THE PROBLEM =>
Put the records from the line containing "Click the MX" through the line containing "pyautogui.click(x=667, y=693)" into a numbered list, leaving out any blank lines.

RECORD LIST =>
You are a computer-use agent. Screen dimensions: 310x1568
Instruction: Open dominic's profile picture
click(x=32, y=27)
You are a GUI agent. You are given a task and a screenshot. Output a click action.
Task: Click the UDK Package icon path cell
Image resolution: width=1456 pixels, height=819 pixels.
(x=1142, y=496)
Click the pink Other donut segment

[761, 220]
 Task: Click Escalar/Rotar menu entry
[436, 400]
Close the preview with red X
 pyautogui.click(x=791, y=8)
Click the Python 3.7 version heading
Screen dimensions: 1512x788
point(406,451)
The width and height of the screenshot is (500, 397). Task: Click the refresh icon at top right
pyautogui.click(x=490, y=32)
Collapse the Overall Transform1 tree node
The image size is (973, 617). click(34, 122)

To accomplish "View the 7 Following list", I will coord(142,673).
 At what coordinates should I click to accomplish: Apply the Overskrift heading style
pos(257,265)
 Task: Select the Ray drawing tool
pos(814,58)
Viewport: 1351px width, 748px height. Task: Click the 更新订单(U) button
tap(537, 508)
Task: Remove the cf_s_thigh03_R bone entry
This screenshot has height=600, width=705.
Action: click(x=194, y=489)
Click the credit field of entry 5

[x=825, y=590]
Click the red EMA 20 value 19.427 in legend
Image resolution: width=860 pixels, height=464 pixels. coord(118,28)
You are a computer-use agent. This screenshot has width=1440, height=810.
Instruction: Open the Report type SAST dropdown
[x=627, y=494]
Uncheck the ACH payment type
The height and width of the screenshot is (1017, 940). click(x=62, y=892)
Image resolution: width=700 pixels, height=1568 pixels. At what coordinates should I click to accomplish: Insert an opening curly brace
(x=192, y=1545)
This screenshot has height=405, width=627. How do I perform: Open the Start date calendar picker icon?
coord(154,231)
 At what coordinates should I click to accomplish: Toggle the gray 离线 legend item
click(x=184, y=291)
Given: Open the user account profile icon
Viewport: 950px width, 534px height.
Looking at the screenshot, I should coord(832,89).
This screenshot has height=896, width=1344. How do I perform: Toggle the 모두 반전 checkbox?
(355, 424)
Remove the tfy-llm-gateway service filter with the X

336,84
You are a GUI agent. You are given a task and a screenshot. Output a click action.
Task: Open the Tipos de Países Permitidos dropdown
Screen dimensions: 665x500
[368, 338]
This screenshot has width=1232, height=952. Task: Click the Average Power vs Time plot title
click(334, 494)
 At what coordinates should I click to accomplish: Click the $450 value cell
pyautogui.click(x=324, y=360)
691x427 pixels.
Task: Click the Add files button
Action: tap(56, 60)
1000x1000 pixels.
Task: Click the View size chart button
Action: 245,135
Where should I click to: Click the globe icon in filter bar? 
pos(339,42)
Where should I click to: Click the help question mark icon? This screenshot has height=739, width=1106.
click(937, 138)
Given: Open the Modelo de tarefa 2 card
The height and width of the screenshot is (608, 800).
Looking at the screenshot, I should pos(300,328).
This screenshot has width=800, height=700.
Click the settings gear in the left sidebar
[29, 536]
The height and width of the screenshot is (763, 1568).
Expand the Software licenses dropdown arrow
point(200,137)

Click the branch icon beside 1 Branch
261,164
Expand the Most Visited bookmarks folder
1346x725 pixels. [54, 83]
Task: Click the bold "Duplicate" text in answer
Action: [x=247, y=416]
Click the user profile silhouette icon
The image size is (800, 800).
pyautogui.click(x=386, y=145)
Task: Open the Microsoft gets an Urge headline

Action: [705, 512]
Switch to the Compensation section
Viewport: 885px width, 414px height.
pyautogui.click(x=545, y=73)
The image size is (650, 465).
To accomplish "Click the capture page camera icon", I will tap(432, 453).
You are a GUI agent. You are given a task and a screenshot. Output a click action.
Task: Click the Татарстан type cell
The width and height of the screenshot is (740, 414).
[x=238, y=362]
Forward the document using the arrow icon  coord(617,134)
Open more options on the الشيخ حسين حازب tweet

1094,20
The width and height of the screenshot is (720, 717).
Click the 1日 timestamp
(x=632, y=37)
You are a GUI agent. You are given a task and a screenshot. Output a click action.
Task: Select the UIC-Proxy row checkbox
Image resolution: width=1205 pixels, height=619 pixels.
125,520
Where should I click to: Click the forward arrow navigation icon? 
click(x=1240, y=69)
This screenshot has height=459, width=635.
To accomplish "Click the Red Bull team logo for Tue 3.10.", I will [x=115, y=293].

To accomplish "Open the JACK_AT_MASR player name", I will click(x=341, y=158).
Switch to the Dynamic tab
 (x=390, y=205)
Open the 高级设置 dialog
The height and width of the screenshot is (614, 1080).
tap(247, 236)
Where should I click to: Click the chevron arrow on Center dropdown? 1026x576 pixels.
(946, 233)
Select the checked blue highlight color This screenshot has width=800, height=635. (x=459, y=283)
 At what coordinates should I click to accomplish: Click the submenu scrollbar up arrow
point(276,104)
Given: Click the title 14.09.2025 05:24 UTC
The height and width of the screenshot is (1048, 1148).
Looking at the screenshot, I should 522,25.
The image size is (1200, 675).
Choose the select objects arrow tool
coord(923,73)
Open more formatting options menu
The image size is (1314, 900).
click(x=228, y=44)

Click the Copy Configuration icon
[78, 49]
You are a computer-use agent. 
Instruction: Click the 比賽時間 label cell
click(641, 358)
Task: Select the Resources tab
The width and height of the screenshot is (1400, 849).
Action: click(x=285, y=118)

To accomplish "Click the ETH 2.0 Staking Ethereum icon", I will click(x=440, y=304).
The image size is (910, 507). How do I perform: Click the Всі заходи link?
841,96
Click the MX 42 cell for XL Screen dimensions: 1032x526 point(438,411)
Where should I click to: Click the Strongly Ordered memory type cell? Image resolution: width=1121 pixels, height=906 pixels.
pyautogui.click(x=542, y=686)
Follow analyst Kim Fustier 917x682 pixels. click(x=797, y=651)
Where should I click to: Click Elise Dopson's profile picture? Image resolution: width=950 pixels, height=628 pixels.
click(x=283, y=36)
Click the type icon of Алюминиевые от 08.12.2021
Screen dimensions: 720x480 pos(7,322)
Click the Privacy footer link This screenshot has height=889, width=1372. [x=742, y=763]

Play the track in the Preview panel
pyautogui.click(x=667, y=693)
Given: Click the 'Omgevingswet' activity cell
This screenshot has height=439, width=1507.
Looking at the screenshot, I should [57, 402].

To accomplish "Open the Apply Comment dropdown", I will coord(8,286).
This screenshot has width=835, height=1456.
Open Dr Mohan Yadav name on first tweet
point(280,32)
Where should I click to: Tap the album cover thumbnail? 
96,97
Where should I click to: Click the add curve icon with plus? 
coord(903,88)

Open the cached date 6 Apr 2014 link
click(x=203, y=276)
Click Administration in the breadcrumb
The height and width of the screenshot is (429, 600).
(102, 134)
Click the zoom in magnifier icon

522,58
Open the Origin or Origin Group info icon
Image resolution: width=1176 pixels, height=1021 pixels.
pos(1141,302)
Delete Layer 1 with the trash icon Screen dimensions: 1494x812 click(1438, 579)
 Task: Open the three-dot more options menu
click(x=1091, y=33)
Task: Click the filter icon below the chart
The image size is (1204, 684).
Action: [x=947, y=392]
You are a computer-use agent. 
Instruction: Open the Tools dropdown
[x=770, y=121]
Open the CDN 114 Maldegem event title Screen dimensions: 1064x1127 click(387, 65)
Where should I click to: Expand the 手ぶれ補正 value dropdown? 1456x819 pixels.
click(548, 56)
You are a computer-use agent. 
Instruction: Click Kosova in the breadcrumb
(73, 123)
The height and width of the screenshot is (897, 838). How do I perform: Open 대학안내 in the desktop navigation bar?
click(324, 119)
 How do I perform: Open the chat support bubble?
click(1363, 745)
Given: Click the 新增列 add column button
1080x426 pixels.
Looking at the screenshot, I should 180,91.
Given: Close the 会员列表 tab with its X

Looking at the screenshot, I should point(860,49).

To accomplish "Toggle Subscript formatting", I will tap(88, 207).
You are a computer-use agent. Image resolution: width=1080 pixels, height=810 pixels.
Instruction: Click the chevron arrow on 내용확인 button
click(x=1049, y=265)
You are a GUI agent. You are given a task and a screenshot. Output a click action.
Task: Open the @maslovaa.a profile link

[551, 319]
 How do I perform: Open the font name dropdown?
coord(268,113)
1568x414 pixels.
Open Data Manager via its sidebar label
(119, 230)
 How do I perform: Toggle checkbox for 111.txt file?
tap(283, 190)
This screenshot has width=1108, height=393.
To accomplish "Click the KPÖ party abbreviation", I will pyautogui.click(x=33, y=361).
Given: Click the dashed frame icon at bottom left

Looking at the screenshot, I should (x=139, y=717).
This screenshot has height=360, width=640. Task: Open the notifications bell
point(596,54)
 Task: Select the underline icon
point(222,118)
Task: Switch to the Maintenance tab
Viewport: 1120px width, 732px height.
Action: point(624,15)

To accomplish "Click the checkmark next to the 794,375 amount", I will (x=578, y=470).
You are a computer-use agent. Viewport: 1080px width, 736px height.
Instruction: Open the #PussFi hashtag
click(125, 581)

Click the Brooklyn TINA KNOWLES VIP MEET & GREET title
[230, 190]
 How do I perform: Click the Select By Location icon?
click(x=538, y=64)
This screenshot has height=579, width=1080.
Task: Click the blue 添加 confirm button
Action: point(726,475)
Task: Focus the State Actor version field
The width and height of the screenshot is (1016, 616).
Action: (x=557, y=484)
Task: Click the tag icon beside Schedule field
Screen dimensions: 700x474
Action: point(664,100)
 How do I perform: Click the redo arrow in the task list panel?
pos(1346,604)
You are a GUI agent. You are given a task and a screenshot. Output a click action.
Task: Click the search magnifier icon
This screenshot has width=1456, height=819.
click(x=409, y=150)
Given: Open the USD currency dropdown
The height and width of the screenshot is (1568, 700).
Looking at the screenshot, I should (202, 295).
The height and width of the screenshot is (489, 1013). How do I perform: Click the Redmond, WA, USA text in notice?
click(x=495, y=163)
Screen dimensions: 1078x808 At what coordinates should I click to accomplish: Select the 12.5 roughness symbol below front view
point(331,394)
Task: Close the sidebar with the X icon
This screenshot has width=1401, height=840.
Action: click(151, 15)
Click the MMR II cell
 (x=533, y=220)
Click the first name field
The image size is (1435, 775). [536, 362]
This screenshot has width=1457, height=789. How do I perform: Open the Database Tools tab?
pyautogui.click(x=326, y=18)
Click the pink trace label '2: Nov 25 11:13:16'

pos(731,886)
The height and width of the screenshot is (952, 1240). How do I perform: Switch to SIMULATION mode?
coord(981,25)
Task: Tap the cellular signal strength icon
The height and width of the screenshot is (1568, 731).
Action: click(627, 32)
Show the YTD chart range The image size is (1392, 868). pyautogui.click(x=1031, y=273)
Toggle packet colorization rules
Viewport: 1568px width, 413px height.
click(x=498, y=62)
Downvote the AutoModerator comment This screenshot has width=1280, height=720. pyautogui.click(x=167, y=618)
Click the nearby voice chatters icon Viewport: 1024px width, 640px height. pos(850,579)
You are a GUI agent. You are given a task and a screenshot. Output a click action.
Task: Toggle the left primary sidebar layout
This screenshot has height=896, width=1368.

SOLVED EXERCISE =>
1. Click the MX 42 cell for XL Screen dimensions: 1032x526 point(438,411)
2. Where should I click to: Click the Strongly Ordered memory type cell? Image resolution: width=1121 pixels, height=906 pixels.
3. pyautogui.click(x=542, y=686)
4. Follow analyst Kim Fustier 917x682 pixels. click(x=797, y=651)
5. Where should I click to: Click Elise Dopson's profile picture? Image resolution: width=950 pixels, height=628 pixels.
6. click(x=283, y=36)
7. Click the type icon of Алюминиевые от 08.12.2021
8. Screen dimensions: 720x480 pos(7,322)
9. Click the Privacy footer link This screenshot has height=889, width=1372. [x=742, y=763]
10. Play the track in the Preview panel
11. pyautogui.click(x=667, y=693)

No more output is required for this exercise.